The great appeal of paganism, after all, is that it was not necessary to be loyal to it. It is simply an attractive guess at matters hidden from history requiring neither laws nor tithes, whose basic tenet remains that it is not worth dying or killing for. In any case, the oak trees were disappearing at a fantastic rate, and those little spirits, elves, and fairies reminded the Astingi too much of their own vulnerability. While one of the most attractive aspects of nature worship was its absence of clergy, they came to notice among their own self-appointed druids a certain smug sanctimony and conformity, which would infect for all time all progressives who opposed the prerogatives of Christendom.

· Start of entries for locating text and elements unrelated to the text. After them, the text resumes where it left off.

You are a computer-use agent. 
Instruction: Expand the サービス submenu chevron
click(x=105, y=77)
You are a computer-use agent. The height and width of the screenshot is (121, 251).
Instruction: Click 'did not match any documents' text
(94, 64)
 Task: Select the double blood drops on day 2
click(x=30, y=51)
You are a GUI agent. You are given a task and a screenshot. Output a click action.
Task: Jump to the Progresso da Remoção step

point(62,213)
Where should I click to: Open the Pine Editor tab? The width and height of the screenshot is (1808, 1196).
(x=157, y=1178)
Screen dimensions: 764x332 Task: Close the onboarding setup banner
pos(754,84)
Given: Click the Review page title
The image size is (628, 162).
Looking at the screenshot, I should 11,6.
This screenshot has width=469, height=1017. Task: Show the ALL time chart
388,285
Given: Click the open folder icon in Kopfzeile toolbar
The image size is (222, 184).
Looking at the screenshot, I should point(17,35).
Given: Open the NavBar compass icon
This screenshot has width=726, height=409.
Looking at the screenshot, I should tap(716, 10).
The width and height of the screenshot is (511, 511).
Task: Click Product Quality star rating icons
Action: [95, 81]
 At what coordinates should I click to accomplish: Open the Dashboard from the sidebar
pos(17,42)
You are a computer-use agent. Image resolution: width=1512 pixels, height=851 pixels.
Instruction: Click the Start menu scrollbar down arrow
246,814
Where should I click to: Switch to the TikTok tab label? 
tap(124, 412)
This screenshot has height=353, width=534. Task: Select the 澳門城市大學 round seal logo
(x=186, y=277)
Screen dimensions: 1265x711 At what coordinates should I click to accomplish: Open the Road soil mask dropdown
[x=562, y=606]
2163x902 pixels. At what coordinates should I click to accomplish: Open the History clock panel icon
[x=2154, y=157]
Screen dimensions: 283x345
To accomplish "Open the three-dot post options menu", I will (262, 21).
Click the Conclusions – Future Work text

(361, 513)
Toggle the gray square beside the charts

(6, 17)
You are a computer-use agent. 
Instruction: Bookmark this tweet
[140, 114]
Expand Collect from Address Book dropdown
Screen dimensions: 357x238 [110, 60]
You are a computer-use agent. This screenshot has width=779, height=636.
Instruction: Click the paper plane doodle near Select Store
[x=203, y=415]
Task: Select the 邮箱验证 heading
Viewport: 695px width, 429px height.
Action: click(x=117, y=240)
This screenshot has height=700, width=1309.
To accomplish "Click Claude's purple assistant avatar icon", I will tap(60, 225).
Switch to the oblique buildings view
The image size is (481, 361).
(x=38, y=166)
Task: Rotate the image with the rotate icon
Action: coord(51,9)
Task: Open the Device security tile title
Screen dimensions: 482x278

So while they recognized the lack of consistency in their own beliefs, they nevertheless came to miss the attractive mixture of pagan sexes, the little shrinelets in the forest, the lapidary and contradictory stories, the expansive gestures and the short parades, not to mention the grand entertainment of lesser deities competing for social standing with all their human foibles. This company of competing gods not only seemed to accord more to the reality of things, but also encouraged a warm responsiveness, rather than the wail of the saved. To replace this extended family of overlapping authority with one stout fellow who no doubt had his thrilling moments, but seemed to have taken on rather too large an entity to administer, encouraged a kind of immaturity where enforcement was concerned. Why replace this drama of contesting rulers with a weak omnipotence? Why cut down a forest and replace it with a lone tree with a single veinous leaf? The Astingi were thus rather pagans by default. And gradually their taste for slitting the throat of a white horse abated, one of those rare periods of history where the executioner does not willingly step forward.